If startups focus more on their valuation than their profitability, keep an eye on top line growth rather than sustainable scaling, cognitive dissonance will ensue.
What that looks like when it is at home, is service going downhill as the user base grows, the company becoming little more than a logo after a successful exit. Burst balloons and frustrated hopes. Some folks will get very rich. Wealth creation, check. And I have absolutely nothing against that.
What I have an issue with, is the mentality we are falling prey to that exit-readiness is the metric we should assess success by.
- What if you want to build a business? Actually build it, not just start it?
- What if you want money (who doesn’t) but not an exit? What if your dream is the thing you are building now, not the thing you will do next?
Then the valuation is one of many metrics.
- Customer dissatisfaction and employee churn become extremely important indicators of health. Not just growing pains.
- Customer retention, profitability and a focus on ‘good profits’ become vital. I am not saying one is right and the other is wrong.
I am saying one is a sustainable model for industry-wide adoption, the other is not.
And I am saying I know which type of firm I would rather work for.
You are the cut that makes me hide my face
Read the ‘fintech’ news in any paper and it is all about valuations, exits and funding rounds. I don’t mean that is also in the news. That is the news. And yet that is the least interesting thing happening in the industry.
The problems these startups are solving, the way they are solving them, the way they deploy technology, challenge go to market strategies and create new structures for growth - for themselves and their people - that’s the news. And yet capital raising is all we talk about.
We are all guilty of this.
Carrying the seriousness of the old world into the new. Surely money talks and those numbers are an indication our industry is coming of age.
But are they?
Billions ‘spent’ or invested tell me nothing about where we are in terms of evolution and, I will say it again, sustainability. And I want this change to be sustainable. I want this dramatic recalibration of business practices, putting consumers at the centre of everything and challenging us to imagine a world that is aligned to purpose to be sustainable.
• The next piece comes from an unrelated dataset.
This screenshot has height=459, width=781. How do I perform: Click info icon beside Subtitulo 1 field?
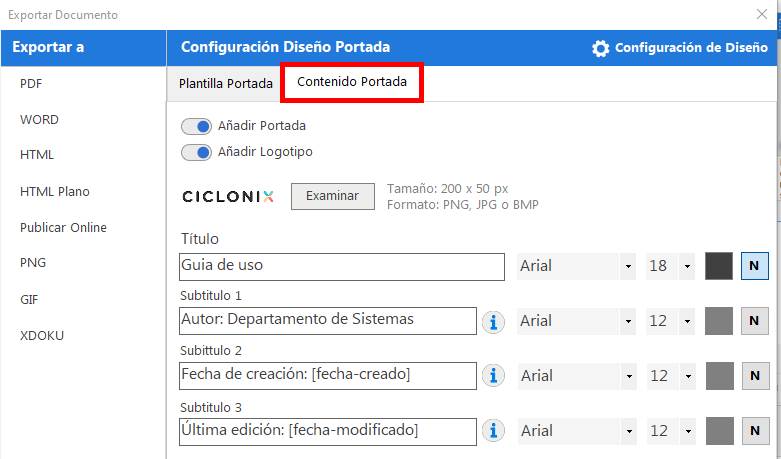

I want this transformation to take root and last. It will democratise access and humanise finance. And let’s face it, we all need finance in our lives. We don’t want it, but we need it. From building dams to buying ice cream, the money system is there in everything we do. And I just want it to keep getting better and to get better we need to keep on keeping on.
Not everyone can exit. But more to the point, we can’t afford to have all the best guys trying to exit. Because succeed or fail, they will do the wrong things along the way in the name of valuation.
Oh and I’ll come running… Just to do it again
So as a friend. To the startup and the VC, the banker and the pundit. As a friend of this industry and above all as a friend to the consumer, the businessman and the scientist who leverage financial services to live, build and create; we can do better than this.
I am not talking to you VCs (we are cool, you keep doing your thing). I am talking to you commentators; cut it out. Focus on the creativity, focus on the business, focus on sustainability. Change the stories and help us change our metrics of what good looks like, as an industry.
And I am talking to you, startups. Exit away and be rich. I actually celebrate for and with you. But don’t build a business to that end. Build a business that happens to lead you to a successful exit. Don’t turn a business idea into a valuation-beast, an exit-vehicle. Exits should be a successful culmination, not the thing you work towards. We have an industry to transform.
Let making money be the happy side effect of this transformation.
Don’t make it the only game in town. Because that’s the opposite of change. We have seen this movie before, and it didn’t end well for our communities.